Pengamat politik dari UIN Syarif Hidayatullah, Adi Prayitno, menilai Koalisi Perubahan terbilang rawan goyah. Ada tiga alasan yang membuat poros politik tersebut hingga kini belum kukuh. Pertama, dukungan Partai Demokrat ke Anies dinilai masih setengah hati. Menurut Adi, Demokrat kerap tak sejalan dengan internal Koalisi Perubahan. Beberapa waktu lalu, Partai Demokrat bersikukuh mengajukan nama ketua umumnya, Agus Harimurti Yudhoyono sebagai cawapres Anies. Terbaru, Demokrat mendesak cawapres Anies segera diumumkan. Demokrat belum sepenuhnya memperjuangkan Anies sebagai capres. Ini salah satunya tampak dari minimnya spanduk dan baliho Demokrat yang mempromosikan Anies sebagai calon presiden.
Adi juga menilai, Koalisi Perubahan untuk Persatuan lambat dalam memanaskan mesin politik mereka menuju Pemilu 2024. Pasalnya, kongsi tersebut tak serta merta menempatkan diri sebagai oposisi begitu meresmikan koalisi. Menurut Adi, Koalisi Perubahan baru terlihat “menyerang” pemerintahan ketika Johnny G Plate, Sekjen Partai Nasdem saat itu, ditetapkan sebagai tersangka korupsi. Mestinya, koalisi langsung menunjukkan taringnya ke pemerintah begitu mengumumkan Anies sebagai bakal capres pada Oktober 2022 lalu. Adi menyebut, penting buat Koalisi Perubahan menegaskan posisi politik mereka yang berseberangan dengan pemerintah.

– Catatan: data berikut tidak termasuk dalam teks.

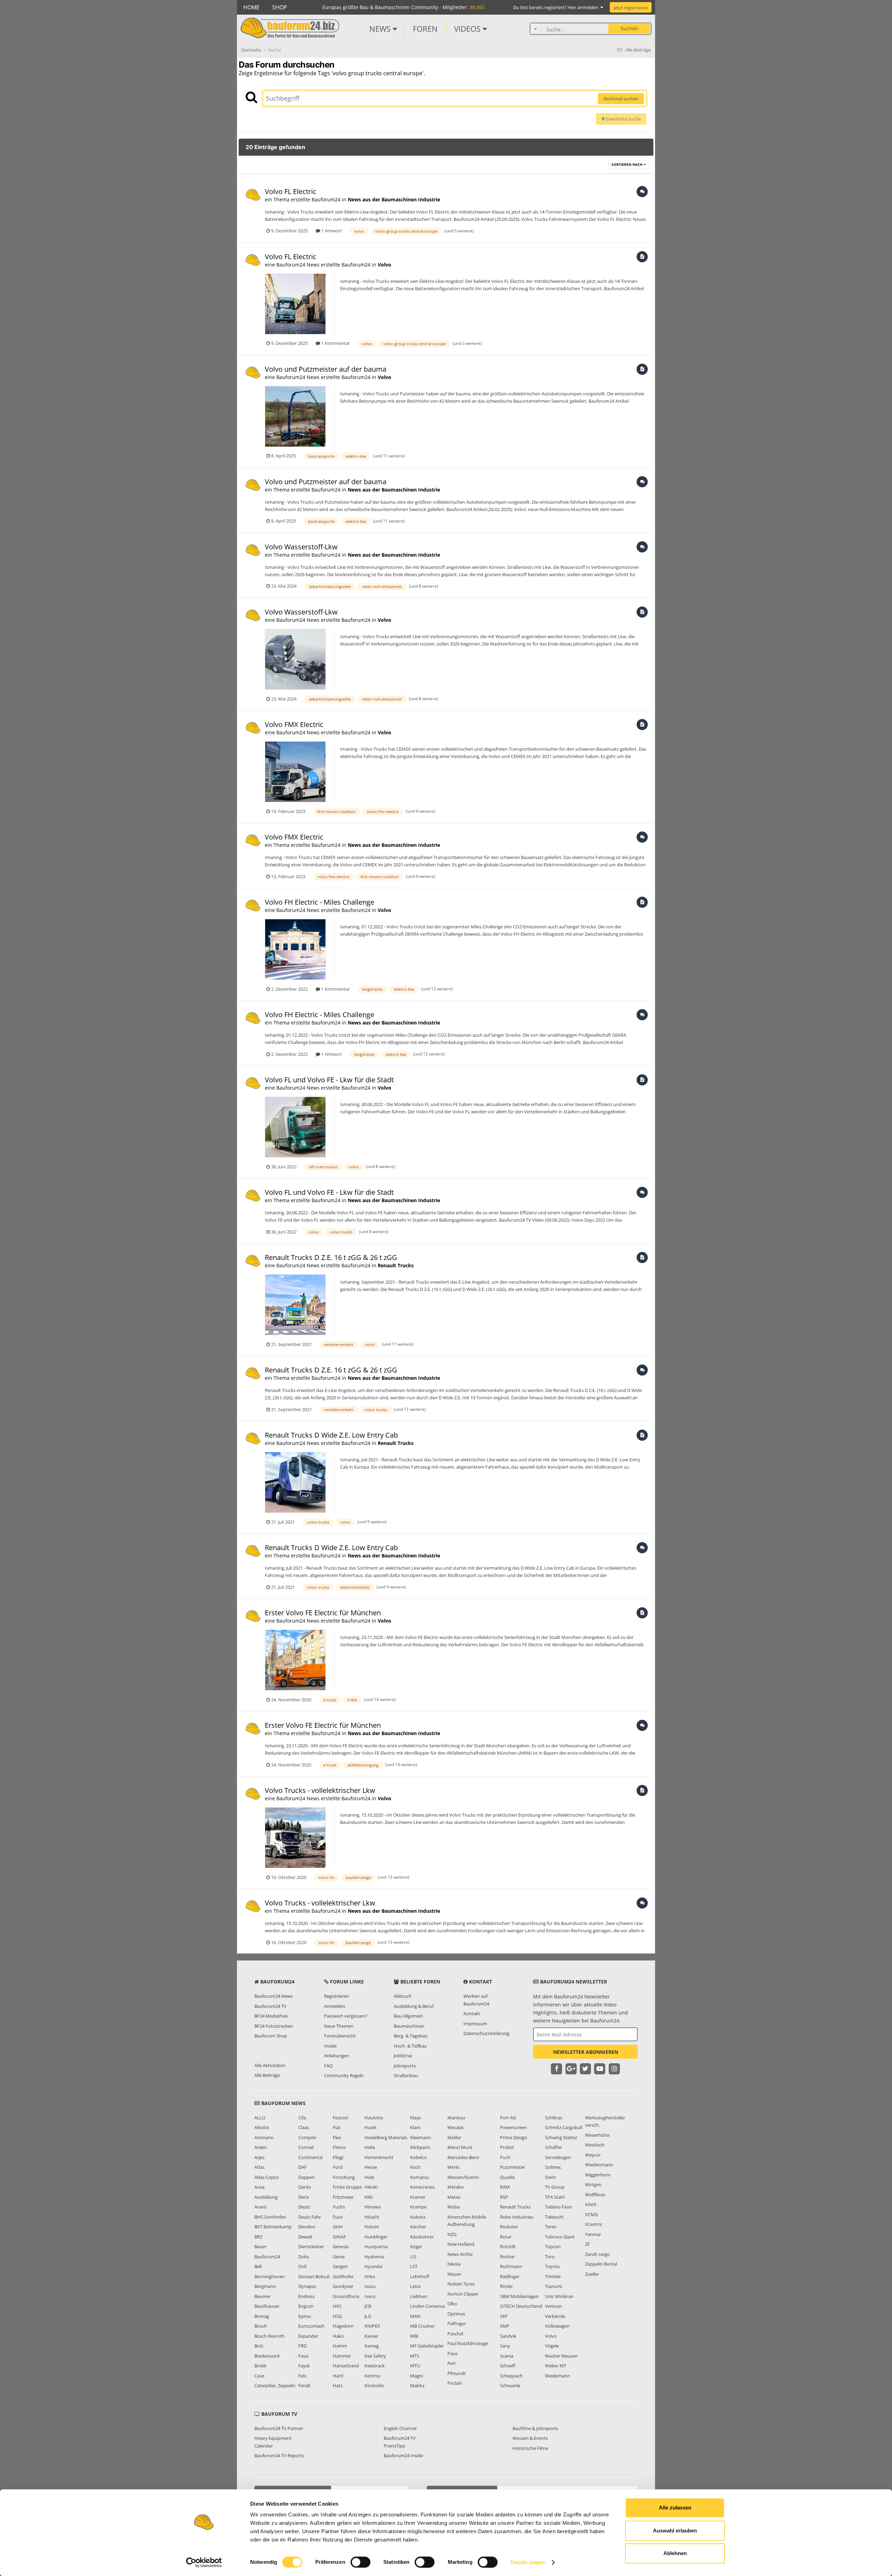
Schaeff (507, 2365)
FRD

Hal lainnya, menurut Adi, sosok Anies yang tak cukup kuat merepresentasikan wajah kelompok oposisi. Pasalnya, Anies hampir tak pernah terang-terangan menyerang, atau menyatakan dirinya berseberangan dengan pemerintahan Jokowi. Level ketokohan Anies dinilai tidak lebih dari sekedar residu dan euforia Pilkada DKI Jakarta 2017. Jadi kalau diangkat ke level nasional agak kurang ngangkat sebagai representasi dari wajah oposisi. Atas situasi tersebut, Adi menilai, pada Pemilu Presiden 2024, Anies butuh sosok cawapres yang lebih kuat dalam merepresentasikan wajah oposisi.